### ASSIGNMENT
Take the entries below and retype them exactly.

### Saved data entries
= = = =
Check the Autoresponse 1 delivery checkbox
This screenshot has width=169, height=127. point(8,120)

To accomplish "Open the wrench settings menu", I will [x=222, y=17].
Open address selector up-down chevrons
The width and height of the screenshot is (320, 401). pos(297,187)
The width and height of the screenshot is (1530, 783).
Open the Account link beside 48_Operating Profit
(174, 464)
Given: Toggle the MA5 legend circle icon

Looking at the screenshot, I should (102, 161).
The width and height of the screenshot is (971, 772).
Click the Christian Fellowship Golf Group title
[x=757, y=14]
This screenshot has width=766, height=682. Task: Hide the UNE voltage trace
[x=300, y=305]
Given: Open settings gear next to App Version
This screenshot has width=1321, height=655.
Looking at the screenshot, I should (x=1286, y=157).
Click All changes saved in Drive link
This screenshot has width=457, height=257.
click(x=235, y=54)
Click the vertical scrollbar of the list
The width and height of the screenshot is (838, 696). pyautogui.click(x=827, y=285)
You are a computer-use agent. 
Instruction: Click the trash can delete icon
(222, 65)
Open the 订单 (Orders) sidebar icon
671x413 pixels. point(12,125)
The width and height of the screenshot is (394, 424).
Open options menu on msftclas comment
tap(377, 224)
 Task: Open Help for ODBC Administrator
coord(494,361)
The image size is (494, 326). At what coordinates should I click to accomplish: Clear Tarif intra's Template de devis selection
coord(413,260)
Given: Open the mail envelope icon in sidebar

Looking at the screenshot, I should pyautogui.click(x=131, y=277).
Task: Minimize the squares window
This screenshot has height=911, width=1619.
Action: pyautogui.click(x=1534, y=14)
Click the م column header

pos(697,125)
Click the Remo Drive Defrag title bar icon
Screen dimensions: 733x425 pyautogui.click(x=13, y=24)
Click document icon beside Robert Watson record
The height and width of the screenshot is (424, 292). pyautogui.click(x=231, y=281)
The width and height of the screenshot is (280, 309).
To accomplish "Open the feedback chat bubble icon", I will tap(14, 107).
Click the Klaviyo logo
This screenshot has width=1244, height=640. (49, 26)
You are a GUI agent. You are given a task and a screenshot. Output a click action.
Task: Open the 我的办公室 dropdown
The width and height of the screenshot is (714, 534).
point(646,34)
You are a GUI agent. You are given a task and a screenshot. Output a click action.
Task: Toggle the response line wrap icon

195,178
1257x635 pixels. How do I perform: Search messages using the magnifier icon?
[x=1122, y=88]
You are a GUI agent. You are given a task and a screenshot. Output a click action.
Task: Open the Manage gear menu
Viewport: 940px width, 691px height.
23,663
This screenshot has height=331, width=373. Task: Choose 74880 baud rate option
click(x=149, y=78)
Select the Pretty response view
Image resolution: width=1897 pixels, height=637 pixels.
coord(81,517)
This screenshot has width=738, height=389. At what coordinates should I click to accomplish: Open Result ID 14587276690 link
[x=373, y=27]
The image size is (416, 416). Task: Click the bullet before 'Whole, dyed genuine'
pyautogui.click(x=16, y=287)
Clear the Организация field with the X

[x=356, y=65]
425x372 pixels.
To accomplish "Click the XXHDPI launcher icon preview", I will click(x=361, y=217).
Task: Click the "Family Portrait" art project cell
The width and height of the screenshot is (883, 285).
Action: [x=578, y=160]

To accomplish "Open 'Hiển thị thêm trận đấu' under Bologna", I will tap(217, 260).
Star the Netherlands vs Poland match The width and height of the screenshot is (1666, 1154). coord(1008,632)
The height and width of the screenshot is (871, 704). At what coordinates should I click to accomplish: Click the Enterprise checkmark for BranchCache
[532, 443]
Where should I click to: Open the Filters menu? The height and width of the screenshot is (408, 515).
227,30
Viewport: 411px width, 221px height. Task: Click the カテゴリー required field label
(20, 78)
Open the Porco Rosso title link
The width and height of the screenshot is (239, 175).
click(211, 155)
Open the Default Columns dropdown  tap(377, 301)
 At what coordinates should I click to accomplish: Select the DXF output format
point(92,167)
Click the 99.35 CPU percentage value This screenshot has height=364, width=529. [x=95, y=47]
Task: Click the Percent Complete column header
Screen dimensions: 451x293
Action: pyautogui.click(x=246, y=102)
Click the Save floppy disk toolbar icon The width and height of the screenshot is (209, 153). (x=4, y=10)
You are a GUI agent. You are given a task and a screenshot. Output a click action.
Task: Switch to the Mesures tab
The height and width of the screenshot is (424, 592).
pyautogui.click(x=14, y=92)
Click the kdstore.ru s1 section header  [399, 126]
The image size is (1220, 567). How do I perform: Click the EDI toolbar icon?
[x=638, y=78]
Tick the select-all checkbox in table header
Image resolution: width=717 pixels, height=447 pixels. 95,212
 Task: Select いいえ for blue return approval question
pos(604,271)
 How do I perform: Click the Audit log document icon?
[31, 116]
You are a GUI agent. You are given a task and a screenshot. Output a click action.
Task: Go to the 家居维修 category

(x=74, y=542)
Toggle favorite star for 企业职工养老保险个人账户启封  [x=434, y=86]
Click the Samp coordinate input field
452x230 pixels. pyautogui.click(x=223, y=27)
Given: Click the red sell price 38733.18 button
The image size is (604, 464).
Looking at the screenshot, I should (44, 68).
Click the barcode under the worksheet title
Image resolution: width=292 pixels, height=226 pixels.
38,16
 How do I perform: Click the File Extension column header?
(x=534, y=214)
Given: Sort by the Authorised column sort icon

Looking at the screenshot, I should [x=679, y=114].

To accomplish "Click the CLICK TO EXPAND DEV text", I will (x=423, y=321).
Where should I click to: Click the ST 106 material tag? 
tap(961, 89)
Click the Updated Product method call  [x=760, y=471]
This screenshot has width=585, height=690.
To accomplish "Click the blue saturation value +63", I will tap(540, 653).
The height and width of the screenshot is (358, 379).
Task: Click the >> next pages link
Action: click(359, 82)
= = = =
### ANSWER TO THE EXERCISE
Check the Autoresponse 1 delivery checkbox
This screenshot has width=169, height=127. point(8,120)

To accomplish "Open the wrench settings menu", I will [x=222, y=17].
Open address selector up-down chevrons
The width and height of the screenshot is (320, 401). pos(297,187)
The width and height of the screenshot is (1530, 783).
Open the Account link beside 48_Operating Profit
(174, 464)
Given: Toggle the MA5 legend circle icon

Looking at the screenshot, I should (102, 161).
The width and height of the screenshot is (971, 772).
Click the Christian Fellowship Golf Group title
[x=757, y=14]
This screenshot has width=766, height=682. Task: Hide the UNE voltage trace
[x=300, y=305]
Given: Open settings gear next to App Version
This screenshot has width=1321, height=655.
Looking at the screenshot, I should (x=1286, y=157).
Click All changes saved in Drive link
This screenshot has width=457, height=257.
click(x=235, y=54)
Click the vertical scrollbar of the list
The width and height of the screenshot is (838, 696). pyautogui.click(x=827, y=285)
You are a computer-use agent. 
Instruction: Click the trash can delete icon
(222, 65)
Open the 订单 (Orders) sidebar icon
671x413 pixels. point(12,125)
The width and height of the screenshot is (394, 424).
Open options menu on msftclas comment
tap(377, 224)
 Task: Open Help for ODBC Administrator
coord(494,361)
The image size is (494, 326). At what coordinates should I click to accomplish: Clear Tarif intra's Template de devis selection
coord(413,260)
Given: Open the mail envelope icon in sidebar

Looking at the screenshot, I should pyautogui.click(x=131, y=277).
Task: Minimize the squares window
This screenshot has height=911, width=1619.
Action: pyautogui.click(x=1534, y=14)
Click the م column header

pos(697,125)
Click the Remo Drive Defrag title bar icon
Screen dimensions: 733x425 pyautogui.click(x=13, y=24)
Click document icon beside Robert Watson record
The height and width of the screenshot is (424, 292). pyautogui.click(x=231, y=281)
The width and height of the screenshot is (280, 309).
To accomplish "Open the feedback chat bubble icon", I will tap(14, 107).
Click the Klaviyo logo
This screenshot has width=1244, height=640. (49, 26)
You are a GUI agent. You are given a task and a screenshot. Output a click action.
Task: Open the 我的办公室 dropdown
The width and height of the screenshot is (714, 534).
point(646,34)
You are a GUI agent. You are given a task and a screenshot. Output a click action.
Task: Toggle the response line wrap icon

195,178
1257x635 pixels. How do I perform: Search messages using the magnifier icon?
[x=1122, y=88]
You are a GUI agent. You are given a task and a screenshot. Output a click action.
Task: Open the Manage gear menu
Viewport: 940px width, 691px height.
23,663
This screenshot has height=331, width=373. Task: Choose 74880 baud rate option
click(x=149, y=78)
Select the Pretty response view
Image resolution: width=1897 pixels, height=637 pixels.
coord(81,517)
This screenshot has width=738, height=389. At what coordinates should I click to accomplish: Open Result ID 14587276690 link
[x=373, y=27]
The image size is (416, 416). Task: Click the bullet before 'Whole, dyed genuine'
pyautogui.click(x=16, y=287)
Clear the Организация field with the X

[x=356, y=65]
425x372 pixels.
To accomplish "Click the XXHDPI launcher icon preview", I will click(x=361, y=217).
Task: Click the "Family Portrait" art project cell
The width and height of the screenshot is (883, 285).
Action: [x=578, y=160]

To accomplish "Open 'Hiển thị thêm trận đấu' under Bologna", I will tap(217, 260).
Star the Netherlands vs Poland match The width and height of the screenshot is (1666, 1154). coord(1008,632)
The height and width of the screenshot is (871, 704). At what coordinates should I click to accomplish: Click the Enterprise checkmark for BranchCache
[532, 443]
Where should I click to: Open the Filters menu? The height and width of the screenshot is (408, 515).
227,30
Viewport: 411px width, 221px height. Task: Click the カテゴリー required field label
(20, 78)
Open the Porco Rosso title link
The width and height of the screenshot is (239, 175).
click(211, 155)
Open the Default Columns dropdown  tap(377, 301)
 At what coordinates should I click to accomplish: Select the DXF output format
point(92,167)
Click the 99.35 CPU percentage value This screenshot has height=364, width=529. [x=95, y=47]
Task: Click the Percent Complete column header
Screen dimensions: 451x293
Action: pyautogui.click(x=246, y=102)
Click the Save floppy disk toolbar icon The width and height of the screenshot is (209, 153). (x=4, y=10)
You are a GUI agent. You are given a task and a screenshot. Output a click action.
Task: Switch to the Mesures tab
The height and width of the screenshot is (424, 592).
pyautogui.click(x=14, y=92)
Click the kdstore.ru s1 section header  [399, 126]
The image size is (1220, 567). How do I perform: Click the EDI toolbar icon?
[x=638, y=78]
Tick the select-all checkbox in table header
Image resolution: width=717 pixels, height=447 pixels. 95,212
 Task: Select いいえ for blue return approval question
pos(604,271)
 How do I perform: Click the Audit log document icon?
[31, 116]
You are a GUI agent. You are given a task and a screenshot. Output a click action.
Task: Go to the 家居维修 category

(x=74, y=542)
Toggle favorite star for 企业职工养老保险个人账户启封  [x=434, y=86]
Click the Samp coordinate input field
452x230 pixels. pyautogui.click(x=223, y=27)
Given: Click the red sell price 38733.18 button
The image size is (604, 464).
Looking at the screenshot, I should (44, 68).
Click the barcode under the worksheet title
Image resolution: width=292 pixels, height=226 pixels.
38,16
 How do I perform: Click the File Extension column header?
(x=534, y=214)
Given: Sort by the Authorised column sort icon

Looking at the screenshot, I should [x=679, y=114].

To accomplish "Click the CLICK TO EXPAND DEV text", I will (x=423, y=321).
Where should I click to: Click the ST 106 material tag? 
tap(961, 89)
Click the Updated Product method call  [x=760, y=471]
This screenshot has width=585, height=690.
To accomplish "Click the blue saturation value +63", I will tap(540, 653).
The height and width of the screenshot is (358, 379).
Task: Click the >> next pages link
Action: click(359, 82)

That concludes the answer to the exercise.